The FLP impossibility theorem (Fischer, Lynch, Paterson, 1985) proves that in a fully asynchronous system, no deterministic algorithm can guarantee both safety and liveness when even one node may fail. Practical systems sidestep this by using timeouts (weak synchrony assumption) — Raft is no exception.
2. Server Roles and Terms
At any time, each Raft server is in one of three states:
- Leader: accepts client requests, replicates log entries to followers, sends heartbeats. At most one leader per term.
- Follower: passive; responds to RPCs from the leader and candidates. If no heartbeat received within election timeout, converts to candidate.
- Candidate: trying to become leader; sends RequestVote RPCs to all other servers.
Time is divided into terms — monotonically increasing integers. Each term begins with an election. If a candidate wins, it serves as leader for the rest of the term. If no candidate wins (e.g., split vote), the term ends with no leader and a new term begins.
3. Leader Election
When a follower's election timeout expires (no
heartbeat received), it transitions to candidate, increments its
current term, votes for itself, and sends
RequestVote RPCs to all other servers:
// RequestVote RPC arguments
type RequestVoteArgs struct {
Term int // candidate's term
CandidateId int // candidate requesting vote
LastLogIndex int // index of candidate's last log entry
LastLogTerm int // term of candidate's last log entry
}
// Voter grants vote if:
// 1. haven't voted in this term yet (or voted for this candidate)
// 2. candidate's log is at least as up-to-date as receiver's log
func handleRequestVote(args RequestVoteArgs) bool {
if args.Term < currentTerm { return false }
logUpToDate := args.LastLogTerm > lastLogTerm ||
(args.LastLogTerm == lastLogTerm && args.LastLogIndex >= lastLogIndex)
if (votedFor == -1 || votedFor == args.CandidateId) && logUpToDate {
votedFor = args.CandidateId
return true
}
return false
}
If the candidate receives votes from a majority of servers, it becomes
the new leader and immediately sends heartbeat
AppendEntries RPCs to suppress further elections.

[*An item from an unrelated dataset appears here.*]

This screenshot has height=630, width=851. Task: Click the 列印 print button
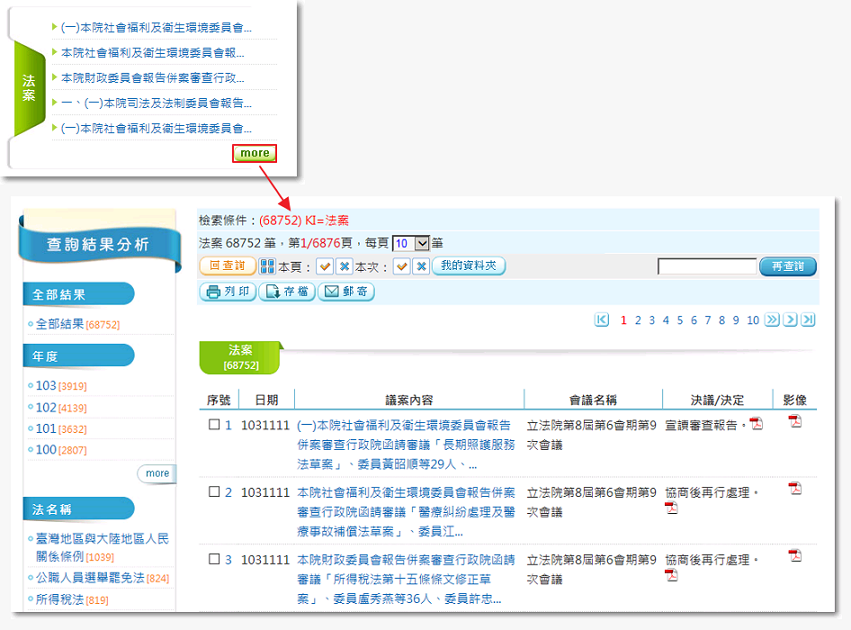[227, 292]

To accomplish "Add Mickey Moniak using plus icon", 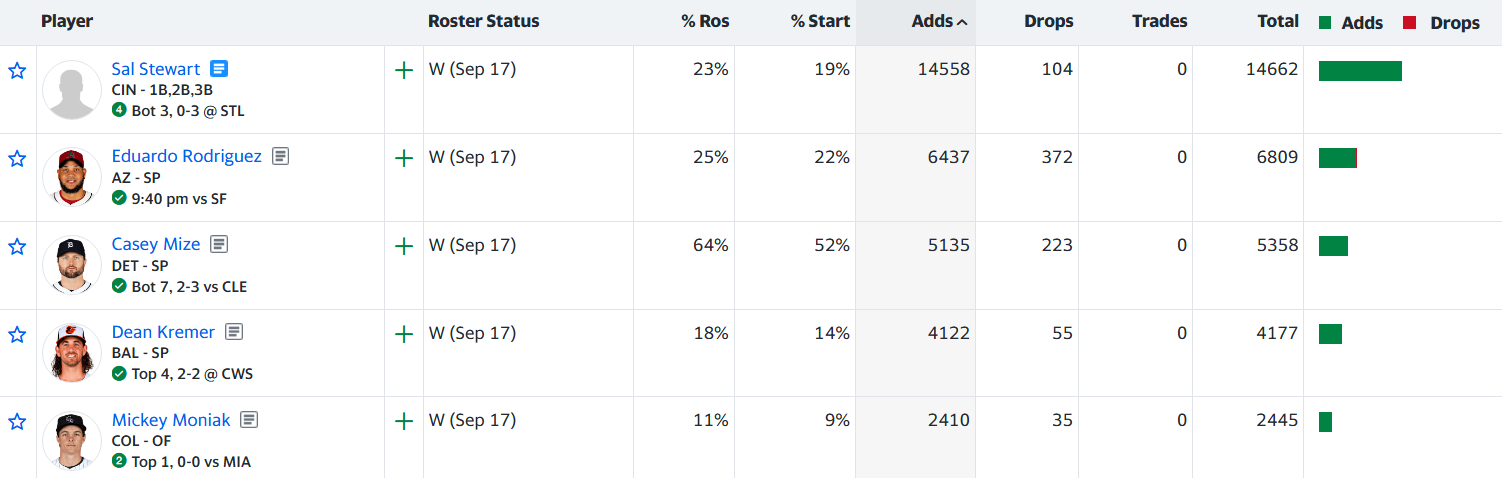I will coord(404,421).
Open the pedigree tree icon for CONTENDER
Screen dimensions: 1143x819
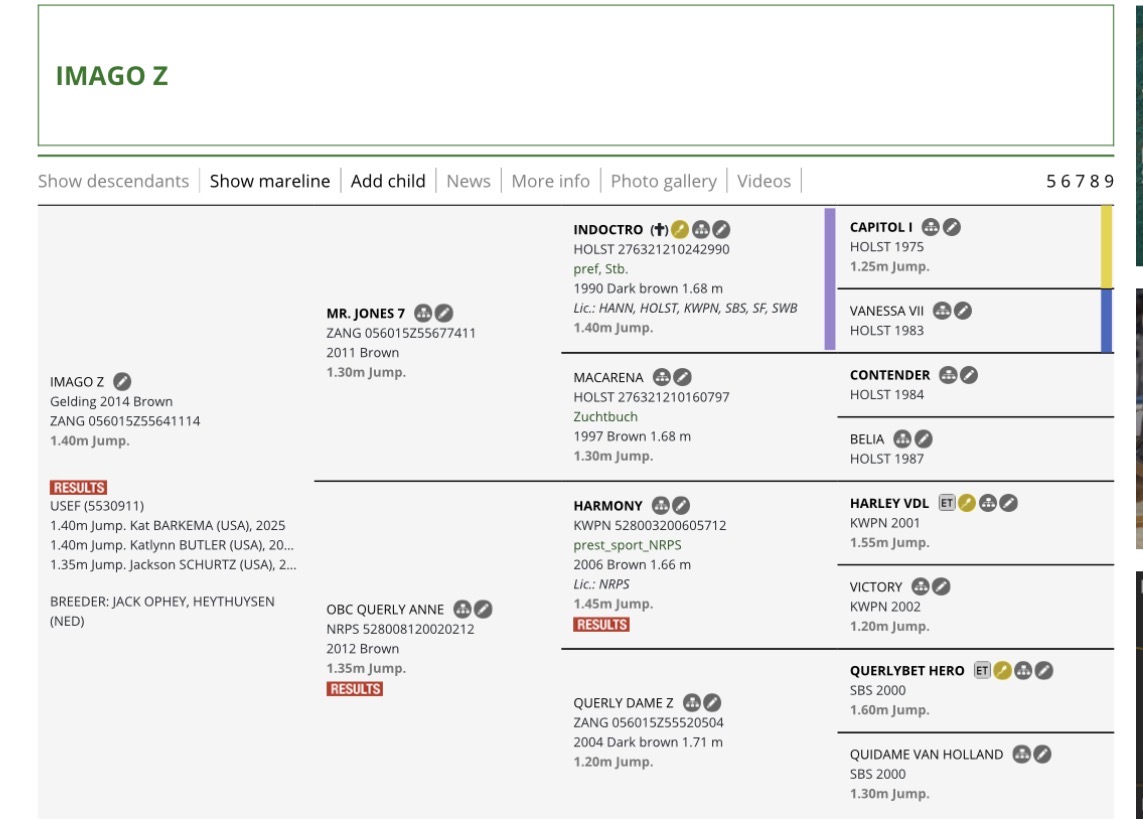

The election timeout is randomized (typically 150–300 ms) to avoid split votes where many candidates start simultaneously. If a split vote occurs, all candidates time out and start a new election.
4. Log Replication
Once elected, the leader accepts client commands, appends them to its
log, and replicates them to followers via
AppendEntries RPCs:
- Client sends command to leader.
- Leader appends entry to local log with current term number.
-
Leader sends
AppendEntriesto all followers in parallel (also serves as heartbeat when empty). - Once a majority of servers have written the entry to their logs, the leader commits the entry — applies it to its state machine and responds to the client.
-
Leader includes
commitIndexin subsequentAppendEntries; followers commit up to that index.
5. Safety Guarantees
Raft's correctness rests on the Leader Completeness Property: if a log entry is committed in a given term, that entry will be present in the logs of all leaders for all higher-numbered terms.
This is ensured by the election restriction: a candidate cannot win an election unless its log is at least as up-to-date as any other server in the majority that votes for it. "Up-to-date" is defined by comparing (lastLogTerm, lastLogIndex) — higher term wins; if equal, longer log wins.
Raft also prevents a subtle bug: a leader cannot commit entries from previous terms by counting replicas — it can only commit them by committing a new entry from its own term (which causes the older entries to be committed implicitly via the Log Matching Property).
6. Cluster Membership Changes
Adding or removing servers requires care — a naive instantaneous switch could create two majorities simultaneously. Raft originally proposed a joint consensus approach transitioning through a combined old+new configuration. Modern implementations typically use the simpler single-server membership change protocol:
- One server at a time is added or removed.
- Because the old and new configurations overlap in majority, split-brain is impossible.
- The membership change is appended as a special log entry; the new config takes effect when committed.
Newly added servers start as non-voting learners that replicate the log without participating in elections or counting toward quorum — preventing them from delaying elections while catching up on potentially petabytes of historical log.
7. Comparison with Paxos
Raft and multi-Paxos solve the same problem and have similar performance characteristics. Raft's main advantage is specification clarity — the original Ongaro & Ousterhout paper includes a formal proof of correctness and a usability study showing students understood Raft better than Paxos after equivalent study time. This understandability translates to fewer bugs in production implementations.
The etcd key-value store uses Raft and forms the coordination heart of Kubernetes — every time a pod is scheduled, a node is drained, or a ConfigMap is updated, Raft consensus ensures the change is safely persisted across all etcd replicas before the API server acknowledges success.